=== TASK DATA ===

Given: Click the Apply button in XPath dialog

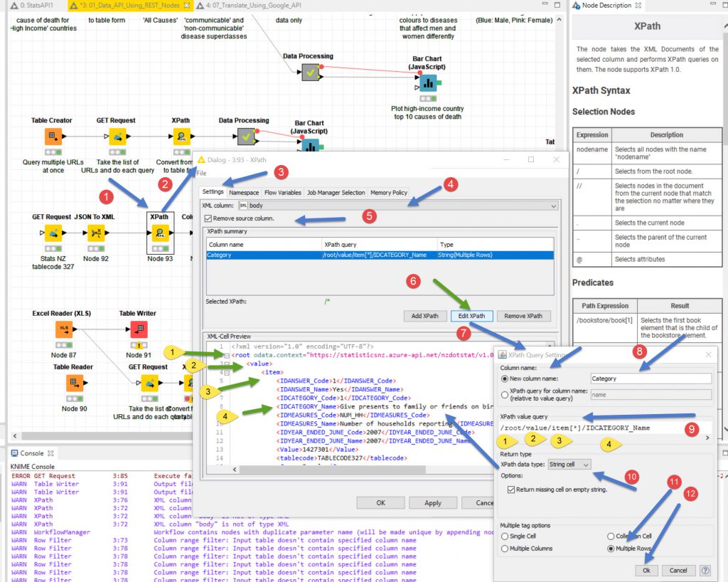Looking at the screenshot, I should click(x=433, y=502).
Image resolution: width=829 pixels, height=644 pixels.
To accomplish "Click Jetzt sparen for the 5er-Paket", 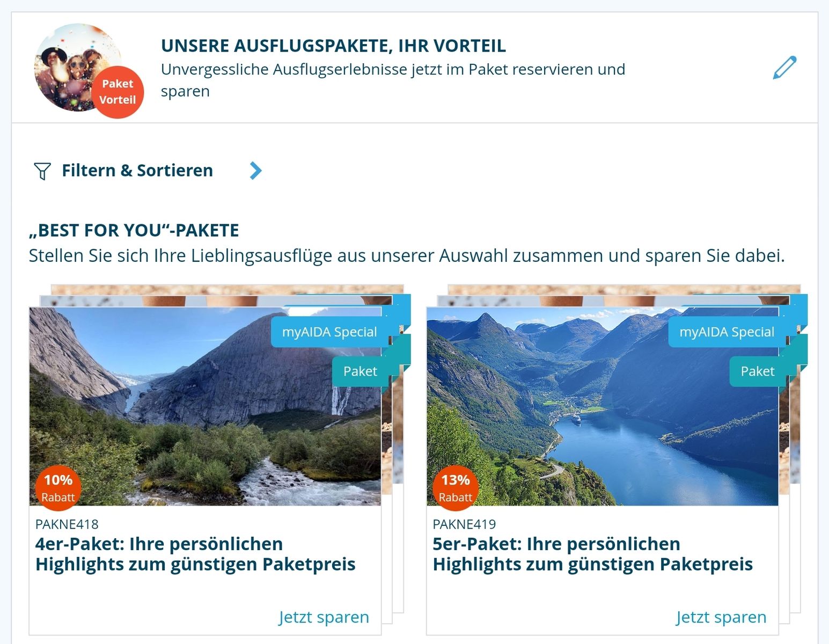I will (x=721, y=617).
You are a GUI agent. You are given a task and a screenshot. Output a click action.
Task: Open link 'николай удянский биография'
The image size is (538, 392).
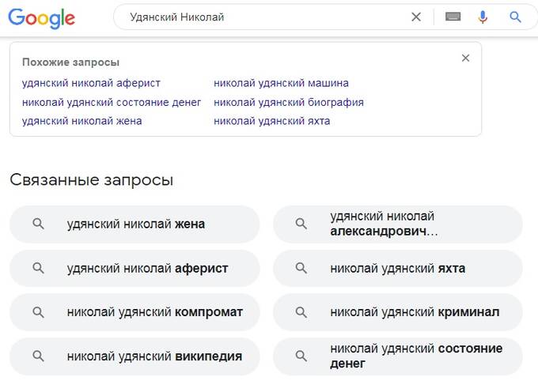[x=289, y=102]
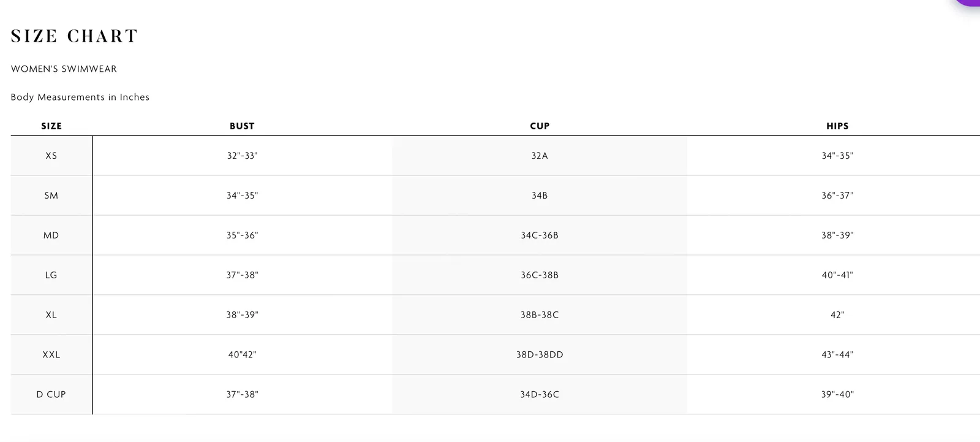980x442 pixels.
Task: Select the D CUP row label
Action: click(x=51, y=395)
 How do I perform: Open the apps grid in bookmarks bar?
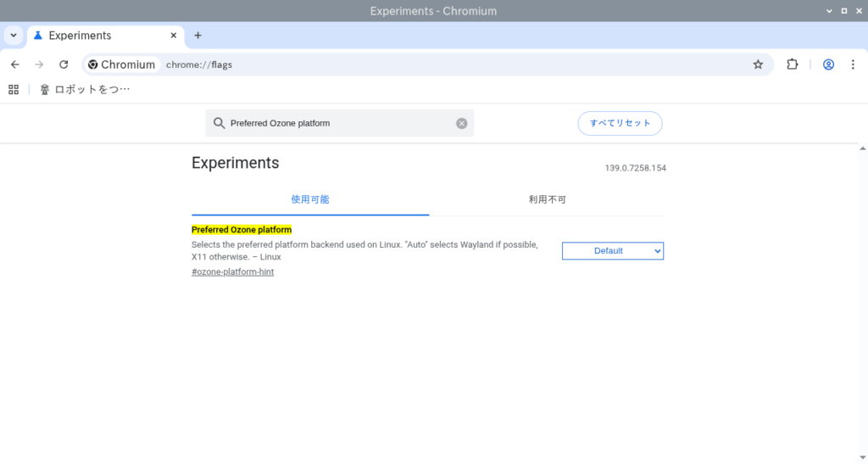coord(14,89)

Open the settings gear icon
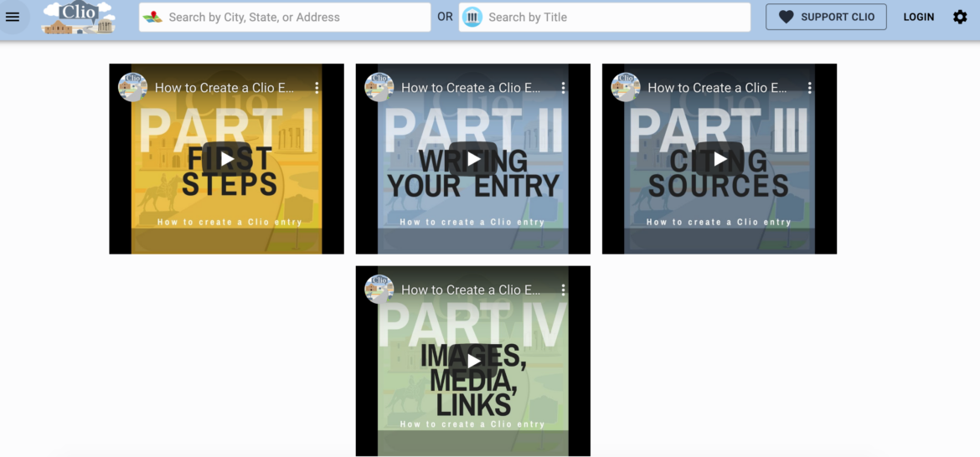(960, 17)
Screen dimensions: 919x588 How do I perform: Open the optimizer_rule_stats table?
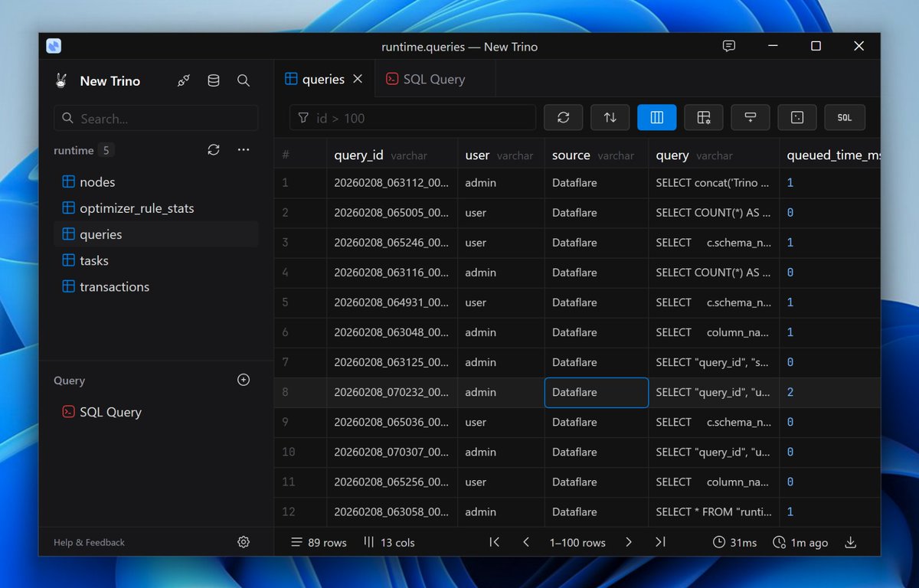136,208
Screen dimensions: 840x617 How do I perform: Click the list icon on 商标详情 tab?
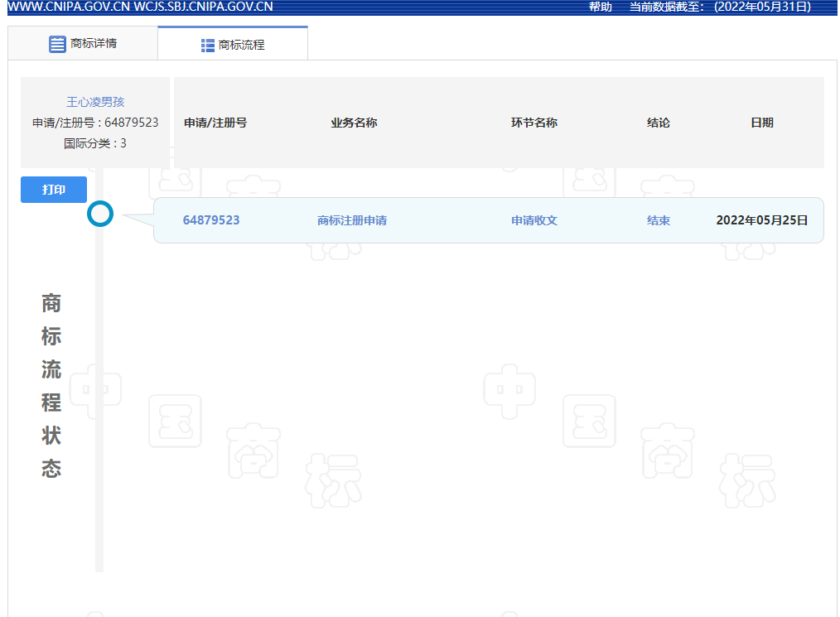(57, 44)

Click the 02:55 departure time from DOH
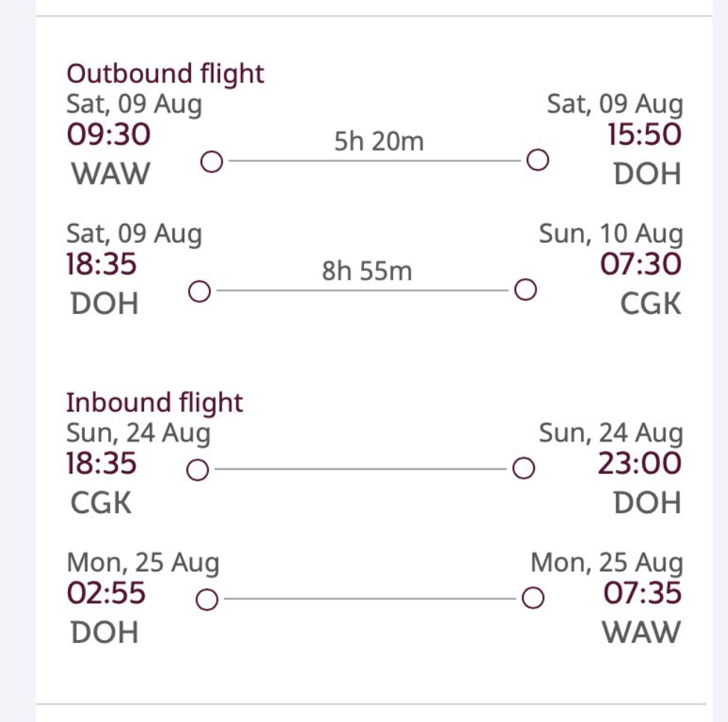tap(107, 593)
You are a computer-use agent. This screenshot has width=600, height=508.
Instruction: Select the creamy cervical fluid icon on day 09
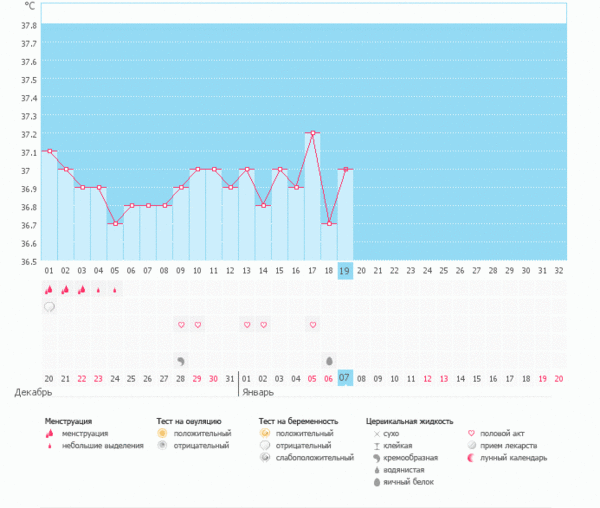(x=181, y=360)

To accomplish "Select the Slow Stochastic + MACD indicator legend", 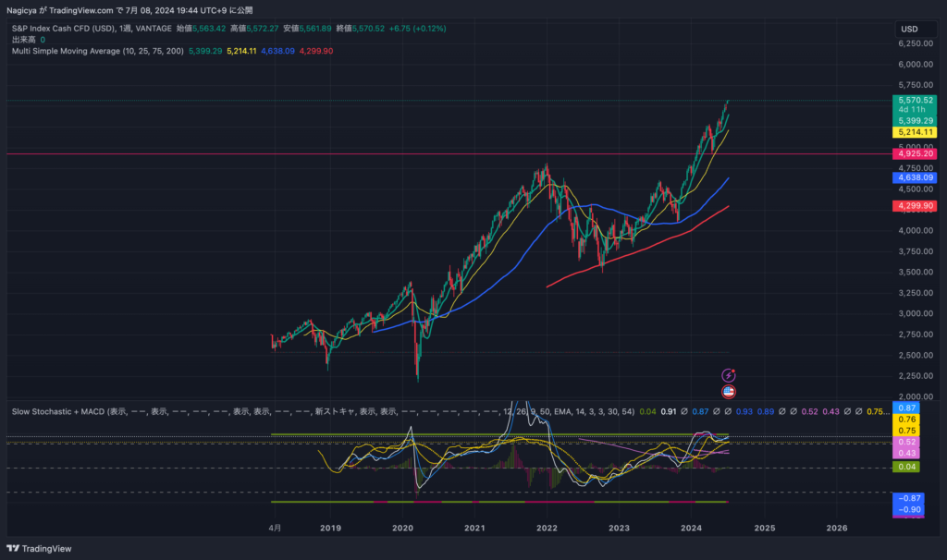I will click(57, 410).
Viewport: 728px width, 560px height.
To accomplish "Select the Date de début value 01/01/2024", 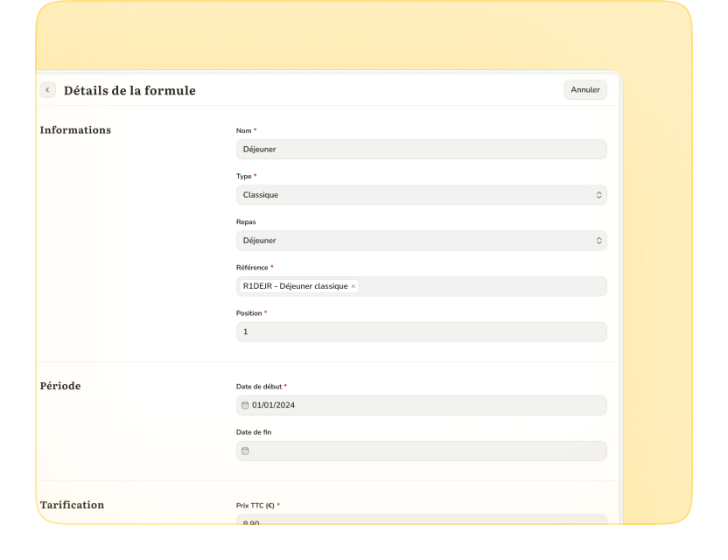I will click(274, 405).
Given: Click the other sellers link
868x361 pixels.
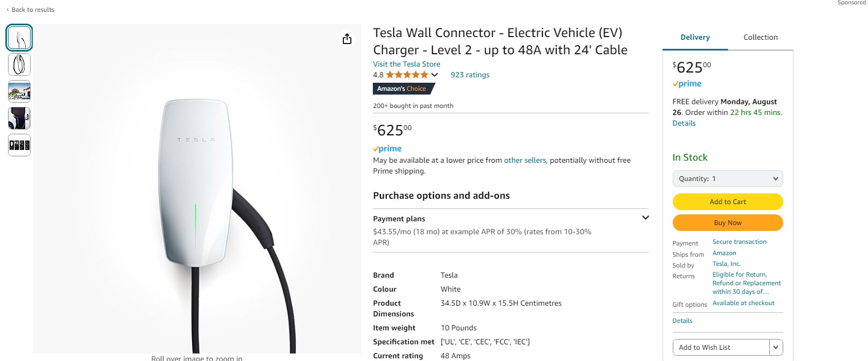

===

WHAT IS NEEDED: All lines from the one holding "Given: Click the other sellers link" through the last line of the material above should be set down exactly, and the pictures should be left out.

RESPONSE TO THIS TASK:
Given: Click the other sellers link
868x361 pixels.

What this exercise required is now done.